Producers, he said, tend to see things through a narrow view and, had he not worked in this area, he said he undoubtably would as well. The one thing he said he’s learned in 30 years of working in international markets is products produced in other countries and different than those produced here. Using Brazilian beef as an example, Belk said until consumers, especially those who have lost faith in our safety programs, understand the production differences, there is no credibility.
“What the check off dollars helped to do during that period of time was restore confidence in those markets,” he said. “First it was Japan, and then Korea, then China, then Hong Kong. I worked with all of those countries on behalf of our government and on behalf of the check off to restore that confidence.”
Opening these markets, he said, meant about $150 per head for every steer and heifer slaughtered in the U.S. at that time, now it would be more than that.
“It was a substantial opportunity loss,” he said. “When you have that kind of volume, you have to figure out what to do with it. Some of it was strip steaks and middle meats and things like that, but an awful lot of it was cuts no one consumes here so if I can’t ship livers to Egypt, for example, the value of the liver goes from .80 per pound to .10 per pound immediately.”
Those cuts, he said, add up and contribute to the value of an animal.
Belk said the BSE situation isn’t the sole example of the value of the checkoff. Another high-profile example was when Oprah Winfrey infamously disparaged the cattle industry on her television show. Paul Engler and Cactus Feeders filed a lawsuit against Winfrey in 1996.
“The checkoff was paramount in essentially doing crisis management and providing information,” he said. “Some people will remember the 1995 outbreak of e Coli which has led to 35 years of new regulatory controls. The check off has invested substantially in improving the safety of beef products. There are no interventions or management systems in existence today that don’t have roots in the checkoff.”
From his perspective with a lifetime in the industry, Belk said he understands the criticisms of groups seeking to do away with the checkoff but said what troubles him is not what happened years ago, but what is happening in the industry today.
“Bringing PETA and HSUS to the party as team players to route the checkoff is never going to be good for the industry,” he said. “That’s like the NFL teams all fighting with each other and forgetting they have a customer base to take care of. That’s what’s happening.
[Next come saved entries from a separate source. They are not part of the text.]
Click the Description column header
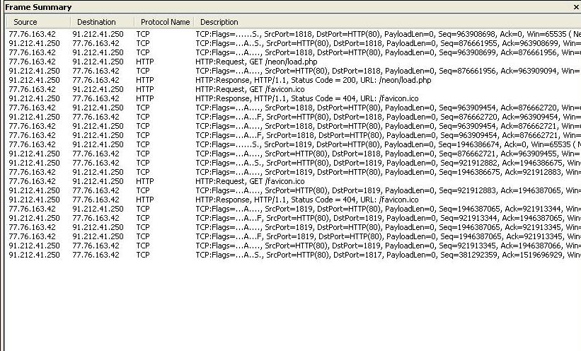Image resolution: width=581 pixels, height=351 pixels. point(219,22)
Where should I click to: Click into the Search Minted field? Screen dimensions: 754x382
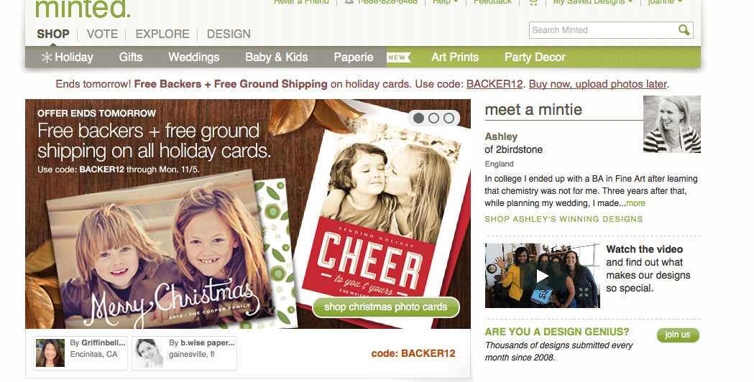pos(604,29)
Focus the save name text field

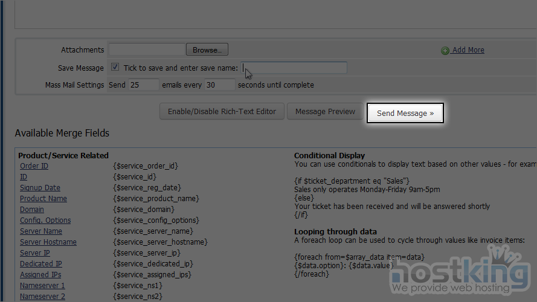(294, 68)
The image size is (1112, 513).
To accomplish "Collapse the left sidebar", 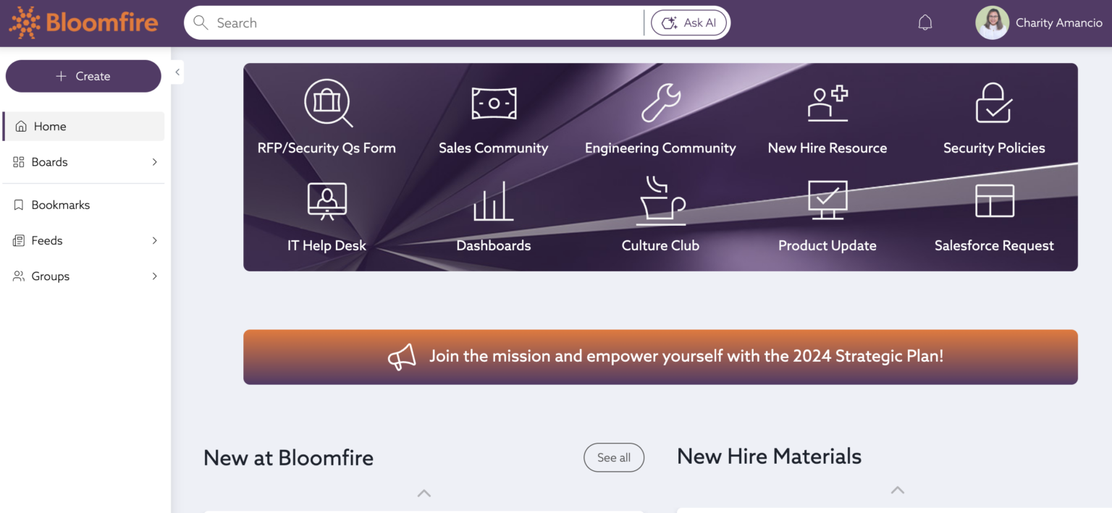I will 177,72.
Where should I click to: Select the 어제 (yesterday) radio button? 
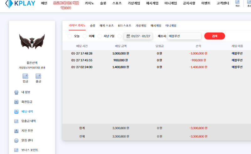pyautogui.click(x=85, y=36)

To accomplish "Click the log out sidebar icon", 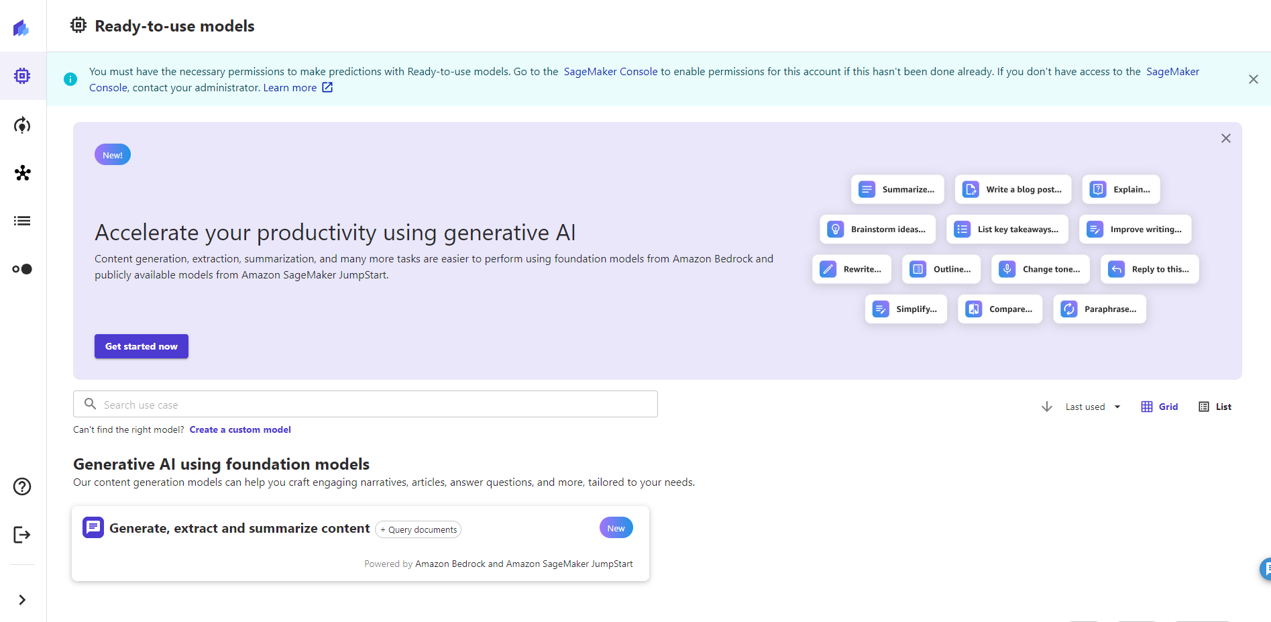I will click(22, 535).
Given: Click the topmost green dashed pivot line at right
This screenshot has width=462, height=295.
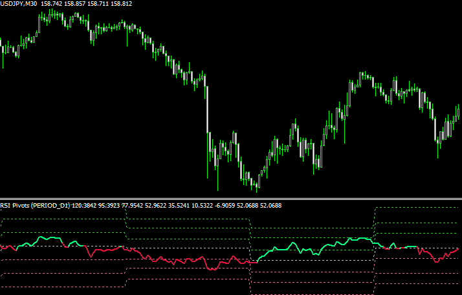Looking at the screenshot, I should coord(417,208).
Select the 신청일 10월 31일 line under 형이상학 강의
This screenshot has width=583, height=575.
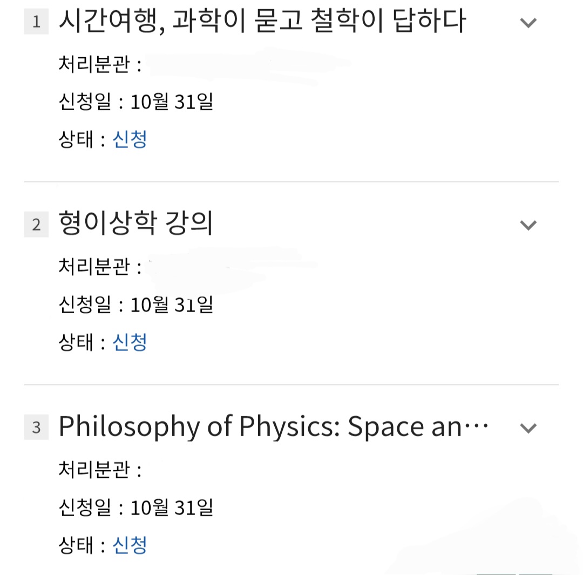coord(135,305)
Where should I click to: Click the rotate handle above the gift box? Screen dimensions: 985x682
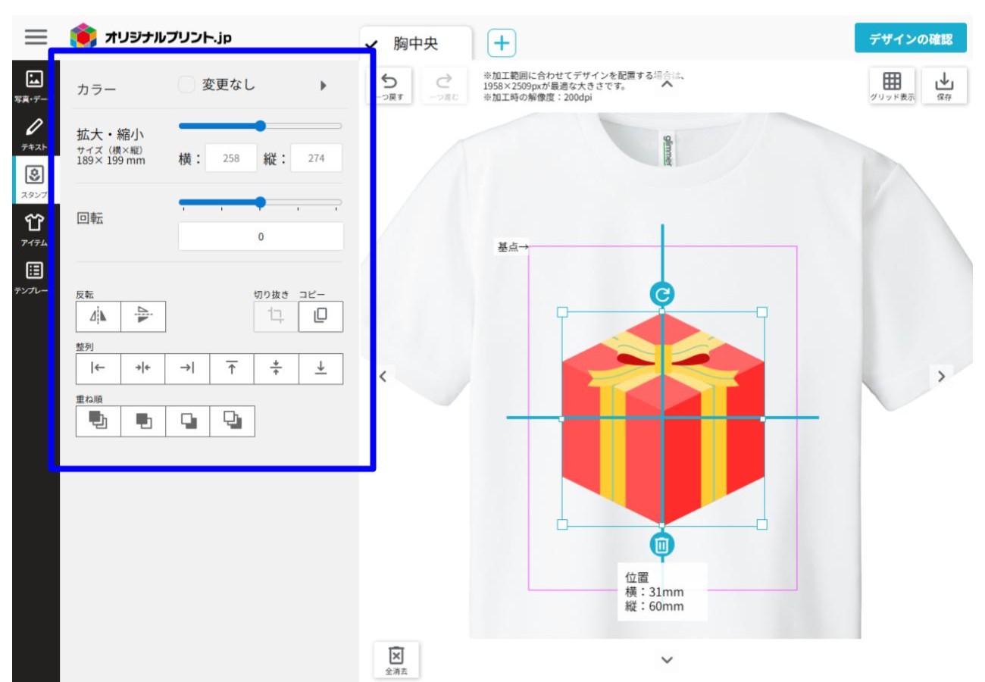click(661, 294)
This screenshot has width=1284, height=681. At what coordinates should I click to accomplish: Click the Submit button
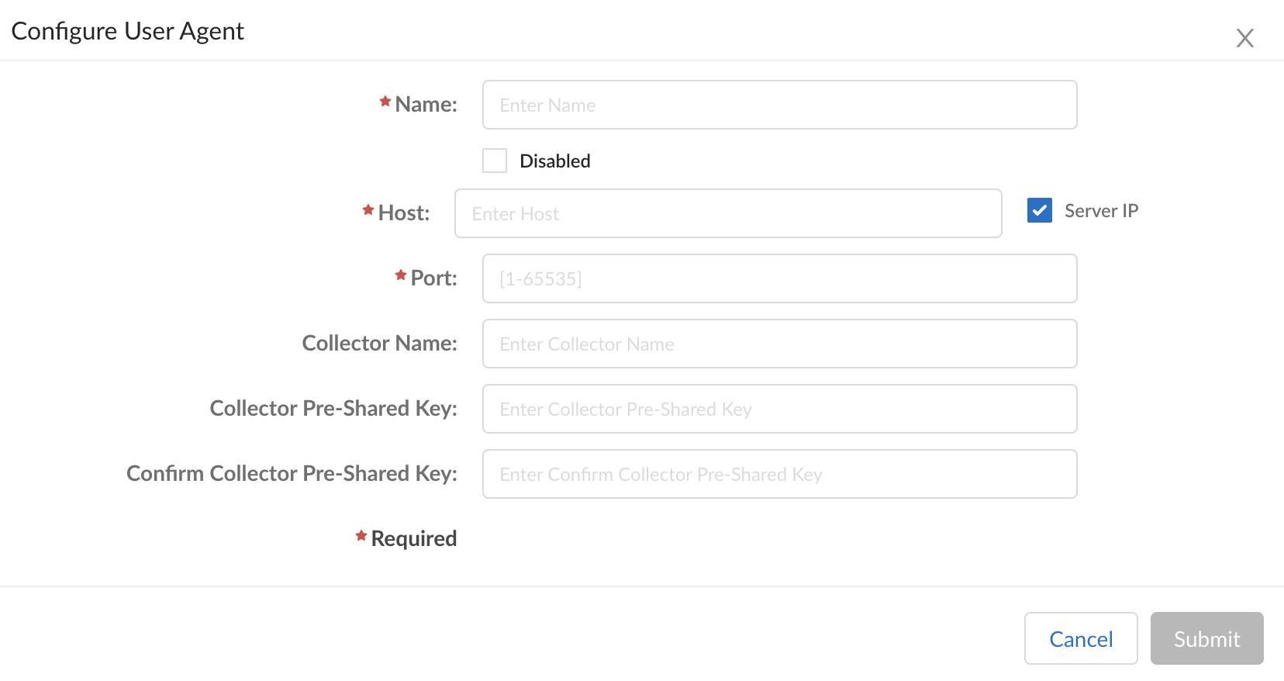coord(1206,638)
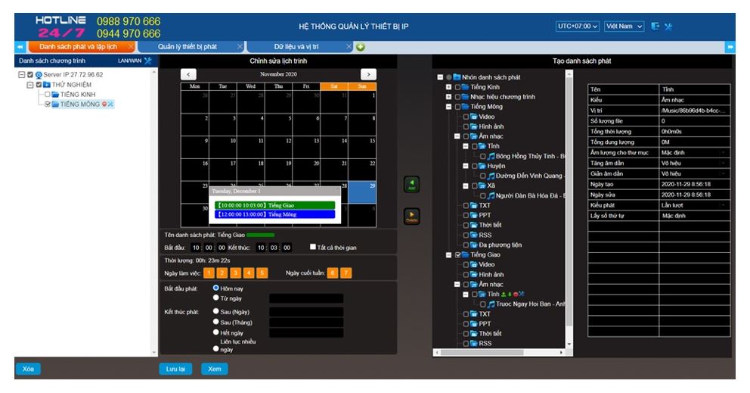This screenshot has width=750, height=393.
Task: Go to next month in calendar
Action: point(367,74)
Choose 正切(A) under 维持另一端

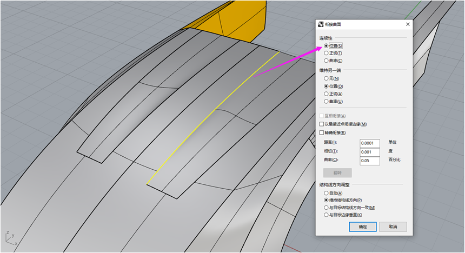click(326, 94)
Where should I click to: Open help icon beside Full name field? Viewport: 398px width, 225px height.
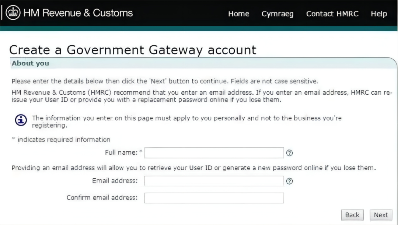click(x=290, y=153)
The industry is fighting so much internally that they’re forgetting they need to be externally focused because that’s where the real pressure is coming from.”
It doesn’t matter, he said, which side of the check off you’re on, fighting among those in the industry will have lasting negative impacts, especially as outside efforts like Initiative 16, the PAUSE act, bear down on the industry.
If producers vote to end the check off, Belk said the states with check off programs like Texas, that he said have been visionary will continue to prosper.
“States with nothing else will be sacrificed,” he said. “You can’t meet the forces that we’re all facing- I’ll give you Prop 16 as an example- without the checkoff.”